Scale the records starting at the line that has "Task: Tap the lower-right" and stopping after the line that has "point(574,98)", both ends included. Write out every one of these lines again, requests too, with each click coordinate in the answers multiplied by 1.7 and rounded to a whole number, halves going up.

- Supplied material -
┌────────

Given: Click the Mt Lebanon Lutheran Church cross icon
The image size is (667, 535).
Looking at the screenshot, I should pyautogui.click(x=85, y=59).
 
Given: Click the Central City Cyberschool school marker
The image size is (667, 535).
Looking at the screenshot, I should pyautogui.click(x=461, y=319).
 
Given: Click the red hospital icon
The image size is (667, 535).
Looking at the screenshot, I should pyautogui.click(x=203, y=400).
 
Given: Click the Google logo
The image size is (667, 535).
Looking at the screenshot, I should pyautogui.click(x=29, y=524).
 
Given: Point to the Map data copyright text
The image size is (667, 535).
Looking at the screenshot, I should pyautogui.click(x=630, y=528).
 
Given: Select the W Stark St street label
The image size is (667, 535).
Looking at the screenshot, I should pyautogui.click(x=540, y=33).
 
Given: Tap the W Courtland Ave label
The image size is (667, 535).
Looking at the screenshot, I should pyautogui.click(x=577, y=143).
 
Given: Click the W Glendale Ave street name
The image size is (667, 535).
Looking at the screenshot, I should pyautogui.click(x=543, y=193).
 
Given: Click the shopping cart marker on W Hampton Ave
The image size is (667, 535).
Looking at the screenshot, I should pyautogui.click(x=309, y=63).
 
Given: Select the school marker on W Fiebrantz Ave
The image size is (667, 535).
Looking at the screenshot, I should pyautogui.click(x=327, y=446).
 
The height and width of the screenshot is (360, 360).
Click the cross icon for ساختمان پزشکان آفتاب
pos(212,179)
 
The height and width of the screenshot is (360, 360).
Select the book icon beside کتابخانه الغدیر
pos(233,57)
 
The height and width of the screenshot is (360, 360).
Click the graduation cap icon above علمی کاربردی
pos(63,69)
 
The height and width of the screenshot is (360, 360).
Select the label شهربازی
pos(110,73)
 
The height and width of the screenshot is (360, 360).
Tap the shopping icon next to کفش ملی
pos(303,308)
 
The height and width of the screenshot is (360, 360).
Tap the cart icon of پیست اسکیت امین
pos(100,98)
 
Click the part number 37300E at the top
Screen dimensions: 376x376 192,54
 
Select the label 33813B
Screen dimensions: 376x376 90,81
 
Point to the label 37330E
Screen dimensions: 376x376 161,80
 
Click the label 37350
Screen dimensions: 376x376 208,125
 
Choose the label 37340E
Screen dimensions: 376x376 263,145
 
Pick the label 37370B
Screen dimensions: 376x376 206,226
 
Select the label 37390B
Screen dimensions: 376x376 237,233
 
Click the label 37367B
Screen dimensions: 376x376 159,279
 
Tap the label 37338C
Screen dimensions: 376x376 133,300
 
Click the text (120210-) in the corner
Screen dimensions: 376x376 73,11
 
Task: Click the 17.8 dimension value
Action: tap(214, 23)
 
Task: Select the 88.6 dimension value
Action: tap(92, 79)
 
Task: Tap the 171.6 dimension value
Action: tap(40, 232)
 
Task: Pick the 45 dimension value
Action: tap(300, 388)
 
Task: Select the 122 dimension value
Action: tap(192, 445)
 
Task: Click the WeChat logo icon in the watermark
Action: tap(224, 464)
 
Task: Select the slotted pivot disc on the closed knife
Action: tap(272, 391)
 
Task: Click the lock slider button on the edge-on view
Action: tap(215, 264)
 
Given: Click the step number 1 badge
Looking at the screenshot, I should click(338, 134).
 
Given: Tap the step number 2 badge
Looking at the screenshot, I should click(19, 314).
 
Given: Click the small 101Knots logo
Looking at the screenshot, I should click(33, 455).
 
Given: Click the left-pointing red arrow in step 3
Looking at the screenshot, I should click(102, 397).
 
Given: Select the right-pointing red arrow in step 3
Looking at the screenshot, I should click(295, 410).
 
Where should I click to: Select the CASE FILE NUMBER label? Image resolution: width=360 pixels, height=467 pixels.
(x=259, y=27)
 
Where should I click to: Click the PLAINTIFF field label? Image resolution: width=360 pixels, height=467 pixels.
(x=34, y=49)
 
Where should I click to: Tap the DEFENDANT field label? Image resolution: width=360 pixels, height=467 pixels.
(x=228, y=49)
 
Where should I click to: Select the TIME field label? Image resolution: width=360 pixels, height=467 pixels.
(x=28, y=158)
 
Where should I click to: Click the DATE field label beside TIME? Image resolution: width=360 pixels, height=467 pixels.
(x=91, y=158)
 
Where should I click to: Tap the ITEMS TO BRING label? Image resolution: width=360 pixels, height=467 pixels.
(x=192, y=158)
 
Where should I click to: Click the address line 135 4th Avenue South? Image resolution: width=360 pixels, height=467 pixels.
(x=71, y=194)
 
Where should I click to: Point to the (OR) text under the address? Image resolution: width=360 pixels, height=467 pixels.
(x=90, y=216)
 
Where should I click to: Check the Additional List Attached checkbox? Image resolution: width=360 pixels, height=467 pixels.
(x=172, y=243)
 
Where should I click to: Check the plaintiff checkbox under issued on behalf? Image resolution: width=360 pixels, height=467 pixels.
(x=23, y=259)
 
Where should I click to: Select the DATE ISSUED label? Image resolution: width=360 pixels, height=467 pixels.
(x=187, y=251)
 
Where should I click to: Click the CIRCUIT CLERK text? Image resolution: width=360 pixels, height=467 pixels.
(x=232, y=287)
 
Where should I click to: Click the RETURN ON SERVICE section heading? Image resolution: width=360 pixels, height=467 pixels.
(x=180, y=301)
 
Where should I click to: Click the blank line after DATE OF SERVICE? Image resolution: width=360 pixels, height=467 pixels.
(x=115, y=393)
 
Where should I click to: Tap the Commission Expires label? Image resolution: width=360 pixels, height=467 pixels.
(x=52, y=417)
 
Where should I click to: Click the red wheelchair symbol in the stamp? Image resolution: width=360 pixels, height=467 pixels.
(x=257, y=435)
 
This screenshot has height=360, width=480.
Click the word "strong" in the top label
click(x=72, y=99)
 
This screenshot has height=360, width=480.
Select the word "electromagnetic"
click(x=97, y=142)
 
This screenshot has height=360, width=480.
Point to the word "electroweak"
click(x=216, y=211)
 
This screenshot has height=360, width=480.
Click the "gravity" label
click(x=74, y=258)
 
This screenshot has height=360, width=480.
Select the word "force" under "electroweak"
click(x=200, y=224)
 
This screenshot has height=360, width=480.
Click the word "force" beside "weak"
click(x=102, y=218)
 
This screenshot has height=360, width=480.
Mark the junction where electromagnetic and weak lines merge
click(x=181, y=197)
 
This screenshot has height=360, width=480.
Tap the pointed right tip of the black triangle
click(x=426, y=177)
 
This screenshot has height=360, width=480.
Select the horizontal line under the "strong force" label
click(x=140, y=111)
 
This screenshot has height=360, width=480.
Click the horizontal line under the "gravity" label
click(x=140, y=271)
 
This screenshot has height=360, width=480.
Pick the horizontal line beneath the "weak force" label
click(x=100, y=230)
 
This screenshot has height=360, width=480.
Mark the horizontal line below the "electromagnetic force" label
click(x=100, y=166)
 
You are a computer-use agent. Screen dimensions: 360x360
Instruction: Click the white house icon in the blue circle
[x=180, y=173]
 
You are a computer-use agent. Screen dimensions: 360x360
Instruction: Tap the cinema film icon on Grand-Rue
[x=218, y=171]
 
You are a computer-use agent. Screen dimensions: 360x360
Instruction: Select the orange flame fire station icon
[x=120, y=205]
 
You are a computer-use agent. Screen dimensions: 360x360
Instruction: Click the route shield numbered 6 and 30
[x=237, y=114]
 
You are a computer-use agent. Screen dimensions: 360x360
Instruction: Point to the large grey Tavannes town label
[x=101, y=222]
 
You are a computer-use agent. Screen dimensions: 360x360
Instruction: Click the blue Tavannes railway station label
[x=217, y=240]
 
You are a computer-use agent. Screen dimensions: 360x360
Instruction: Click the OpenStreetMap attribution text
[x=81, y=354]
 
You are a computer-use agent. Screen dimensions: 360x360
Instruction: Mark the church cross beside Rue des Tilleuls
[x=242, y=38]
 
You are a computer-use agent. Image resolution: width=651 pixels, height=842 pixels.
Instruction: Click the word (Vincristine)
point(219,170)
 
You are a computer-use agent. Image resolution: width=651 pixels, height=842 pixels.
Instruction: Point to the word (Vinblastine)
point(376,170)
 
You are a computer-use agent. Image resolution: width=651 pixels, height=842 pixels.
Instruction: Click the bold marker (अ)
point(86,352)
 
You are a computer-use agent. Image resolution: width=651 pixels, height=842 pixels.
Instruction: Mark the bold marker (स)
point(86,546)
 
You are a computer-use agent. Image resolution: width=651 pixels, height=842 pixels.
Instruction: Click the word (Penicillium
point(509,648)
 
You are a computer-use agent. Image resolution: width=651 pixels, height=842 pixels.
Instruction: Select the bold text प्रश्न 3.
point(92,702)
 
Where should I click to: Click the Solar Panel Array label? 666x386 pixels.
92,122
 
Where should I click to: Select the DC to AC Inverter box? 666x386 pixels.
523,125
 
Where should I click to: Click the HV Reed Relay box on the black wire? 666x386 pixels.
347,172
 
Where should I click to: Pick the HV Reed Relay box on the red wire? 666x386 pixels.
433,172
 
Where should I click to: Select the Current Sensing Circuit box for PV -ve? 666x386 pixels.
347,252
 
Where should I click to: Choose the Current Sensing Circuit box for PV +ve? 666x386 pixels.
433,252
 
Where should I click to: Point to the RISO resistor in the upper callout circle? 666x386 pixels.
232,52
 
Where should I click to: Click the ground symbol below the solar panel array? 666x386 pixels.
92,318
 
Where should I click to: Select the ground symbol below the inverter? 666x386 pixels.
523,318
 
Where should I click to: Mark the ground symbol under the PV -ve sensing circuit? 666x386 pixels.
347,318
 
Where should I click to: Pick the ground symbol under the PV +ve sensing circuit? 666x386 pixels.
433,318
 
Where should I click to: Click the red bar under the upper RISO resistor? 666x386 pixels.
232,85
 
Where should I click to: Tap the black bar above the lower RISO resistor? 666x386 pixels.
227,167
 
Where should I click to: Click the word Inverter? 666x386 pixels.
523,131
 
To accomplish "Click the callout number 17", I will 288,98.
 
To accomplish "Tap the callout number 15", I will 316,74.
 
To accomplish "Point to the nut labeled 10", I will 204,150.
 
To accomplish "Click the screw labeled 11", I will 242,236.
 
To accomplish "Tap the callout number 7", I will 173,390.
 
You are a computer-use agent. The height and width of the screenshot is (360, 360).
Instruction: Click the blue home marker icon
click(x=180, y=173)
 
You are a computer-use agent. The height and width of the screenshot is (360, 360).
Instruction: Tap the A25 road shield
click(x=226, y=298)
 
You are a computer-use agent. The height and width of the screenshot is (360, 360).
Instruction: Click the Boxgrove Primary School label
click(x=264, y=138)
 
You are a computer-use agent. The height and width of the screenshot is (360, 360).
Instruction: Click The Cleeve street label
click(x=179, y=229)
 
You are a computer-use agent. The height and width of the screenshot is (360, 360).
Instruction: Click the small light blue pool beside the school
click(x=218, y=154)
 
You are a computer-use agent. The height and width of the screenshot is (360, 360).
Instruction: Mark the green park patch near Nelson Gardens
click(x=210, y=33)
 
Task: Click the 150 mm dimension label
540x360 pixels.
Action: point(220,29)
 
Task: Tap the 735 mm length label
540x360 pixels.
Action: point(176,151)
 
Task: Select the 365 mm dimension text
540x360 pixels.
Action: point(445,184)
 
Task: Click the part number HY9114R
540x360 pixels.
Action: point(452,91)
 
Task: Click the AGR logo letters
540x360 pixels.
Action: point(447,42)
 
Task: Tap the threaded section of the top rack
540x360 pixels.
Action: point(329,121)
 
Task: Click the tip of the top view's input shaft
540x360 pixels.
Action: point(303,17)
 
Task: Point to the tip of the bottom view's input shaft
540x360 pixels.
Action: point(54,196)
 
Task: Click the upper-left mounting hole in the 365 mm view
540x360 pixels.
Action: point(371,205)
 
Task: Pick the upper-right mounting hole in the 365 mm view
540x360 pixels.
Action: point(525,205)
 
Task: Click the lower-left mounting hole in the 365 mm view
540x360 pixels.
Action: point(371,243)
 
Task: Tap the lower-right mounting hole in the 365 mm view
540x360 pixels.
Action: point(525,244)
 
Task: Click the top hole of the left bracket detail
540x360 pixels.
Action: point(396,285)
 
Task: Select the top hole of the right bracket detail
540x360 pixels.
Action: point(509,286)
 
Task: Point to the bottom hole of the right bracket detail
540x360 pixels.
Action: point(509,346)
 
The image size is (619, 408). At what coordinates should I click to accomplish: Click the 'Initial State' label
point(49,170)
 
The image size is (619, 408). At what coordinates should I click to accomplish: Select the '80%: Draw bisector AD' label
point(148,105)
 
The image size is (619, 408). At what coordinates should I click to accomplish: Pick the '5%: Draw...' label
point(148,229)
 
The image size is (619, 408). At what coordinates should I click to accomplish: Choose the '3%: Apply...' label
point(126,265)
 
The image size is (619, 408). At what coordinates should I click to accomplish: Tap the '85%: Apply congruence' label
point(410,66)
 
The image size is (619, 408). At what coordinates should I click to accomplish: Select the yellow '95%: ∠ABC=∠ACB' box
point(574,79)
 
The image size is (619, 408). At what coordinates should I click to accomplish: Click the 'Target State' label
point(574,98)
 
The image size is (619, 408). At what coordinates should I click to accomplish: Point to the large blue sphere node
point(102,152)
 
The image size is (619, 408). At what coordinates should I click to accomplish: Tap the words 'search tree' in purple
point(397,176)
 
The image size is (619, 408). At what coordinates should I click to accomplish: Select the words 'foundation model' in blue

└────────

- Final answer -
Task: Tap the lower-right mounting hole in the 365 mm view
540x360 pixels.
Action: point(893,415)
 
Task: Click the top hole of the left bracket detail
540x360 pixels.
Action: point(673,485)
 
Task: Select the top hole of the right bracket detail
540x360 pixels.
Action: point(865,486)
 
Task: Point to the bottom hole of the right bracket detail
540x360 pixels.
Action: point(865,588)
 
The image size is (619, 408). At what coordinates should I click to accomplish: Click the 'Initial State' label
point(83,289)
 
The image size is (619, 408). At what coordinates should I click to accomplish: Select the '80%: Draw bisector AD' label
point(252,179)
 
The image size is (619, 408). At what coordinates should I click to accomplish: Pick the '5%: Draw...' label
point(252,389)
 
The image size is (619, 408). At what coordinates should I click to accomplish: Choose the '3%: Apply...' label
point(214,451)
 
The image size is (619, 408). At what coordinates should I click to accomplish: Tap the '85%: Apply congruence' label
point(697,112)
 
The image size is (619, 408). At what coordinates should I click to accomplish: Select the yellow '95%: ∠ABC=∠ACB' box
point(976,134)
 
The image size is (619, 408). At what coordinates should I click to accomplish: Click the 'Target State' label
point(976,167)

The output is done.